Midwood School With 69 Years of Jewish History Slated to be Replaced by a Controversial Charter School for Highly at Risk

Midwood School With 69 Years of Jewish History Slated to be Replaced by a Controversial Charter School for Highly at Risk



The East Midwood Jewish Center on Ocean Avenue in Brooklyn, NY. (Davis Shankbone)

This Monday evening, November 25, at 7:00 PM, The East Midwood Jewish Center, located at 1625 Ocean Avenue (between Avenues K and L), will introduce to the community its plan to re-purpose the Jewish Day school established in 1950 with Urban Dove – a Charter School that says in their mission statement that they cater to highly at risk public high school teenagers.

Community leaders have expressed that it is crucial for all community members to attend the meeting this Monday night, and respectfully express opposition to this lease that will drastically change our residential neighborhood for decades to come.

East Midwood was established almost 100 years ago to further “traditional Jewish values and the establishment of a Jewish day school to educate future generations”. The current leadership, however, has chosen to ignore the goals of this landmark institution.

In 2010, the controversial school tried to get into Aviator at Floyd Bennett field, who turned them away. According to Aviator CEO Kevin McCabe, “[Urban Dove] has absolutely no support from the community,” joining a chorus of elected officials that panned the plan in 2010. Now they are planning to come into the heart of our community at 1256 East 21 between Ave. K and L.

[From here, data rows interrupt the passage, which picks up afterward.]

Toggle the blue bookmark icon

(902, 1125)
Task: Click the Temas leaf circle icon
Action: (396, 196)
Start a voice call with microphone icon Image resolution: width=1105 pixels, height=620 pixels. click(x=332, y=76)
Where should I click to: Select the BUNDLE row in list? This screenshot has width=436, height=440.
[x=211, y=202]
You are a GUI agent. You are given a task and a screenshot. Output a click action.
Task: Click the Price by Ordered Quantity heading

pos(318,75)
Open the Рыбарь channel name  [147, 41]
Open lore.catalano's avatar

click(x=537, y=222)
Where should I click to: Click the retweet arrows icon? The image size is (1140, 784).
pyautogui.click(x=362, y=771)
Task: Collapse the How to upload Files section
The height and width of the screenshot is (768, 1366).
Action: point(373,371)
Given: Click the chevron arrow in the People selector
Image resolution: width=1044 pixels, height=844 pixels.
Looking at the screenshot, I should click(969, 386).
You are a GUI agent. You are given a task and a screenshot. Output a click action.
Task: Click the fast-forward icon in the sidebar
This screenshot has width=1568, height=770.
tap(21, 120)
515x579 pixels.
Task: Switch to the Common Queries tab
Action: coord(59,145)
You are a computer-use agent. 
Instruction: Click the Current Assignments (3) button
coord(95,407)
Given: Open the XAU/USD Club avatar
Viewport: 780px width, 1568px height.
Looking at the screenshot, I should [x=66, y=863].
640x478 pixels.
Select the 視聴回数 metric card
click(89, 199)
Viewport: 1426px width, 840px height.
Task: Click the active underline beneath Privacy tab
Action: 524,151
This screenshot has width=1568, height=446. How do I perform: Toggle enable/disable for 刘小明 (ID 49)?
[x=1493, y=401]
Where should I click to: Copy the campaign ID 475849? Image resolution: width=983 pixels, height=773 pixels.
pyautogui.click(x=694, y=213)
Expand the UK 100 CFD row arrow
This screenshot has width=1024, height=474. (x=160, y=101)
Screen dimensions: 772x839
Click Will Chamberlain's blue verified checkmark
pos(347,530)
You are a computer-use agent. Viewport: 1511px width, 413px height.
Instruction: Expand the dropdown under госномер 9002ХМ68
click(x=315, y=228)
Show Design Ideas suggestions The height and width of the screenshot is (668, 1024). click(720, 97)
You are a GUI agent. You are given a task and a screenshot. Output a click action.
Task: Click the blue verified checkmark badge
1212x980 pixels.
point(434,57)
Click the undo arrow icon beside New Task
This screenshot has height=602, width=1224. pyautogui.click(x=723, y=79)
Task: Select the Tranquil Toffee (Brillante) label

“I don’t like the situation, and I think it’s not only bad for the homeowners but also for Murrow HS students, and not good for East Midwood either,” said a veteran NYC public school teacher who taught in a school with largely at-risk teens and is affiliated with East Midwood. I don’t trust Urban Dove; I think they’re willing to say anything to get in.”

Due to a shortage of classroom space in this neighborhood, local Yeshivas offered to rent the building on the same terms, but the East Midwood board decided they’d rather rent to an outside Charter school.

In light of this, community leaders said that we need to show that our community is united, that the community cares and that we have a voice. They stressed that a strong community presence at this meeting will convey your support and your commitment to maintaining the safety, the integrity of our neighborhood and what that school building was established to do.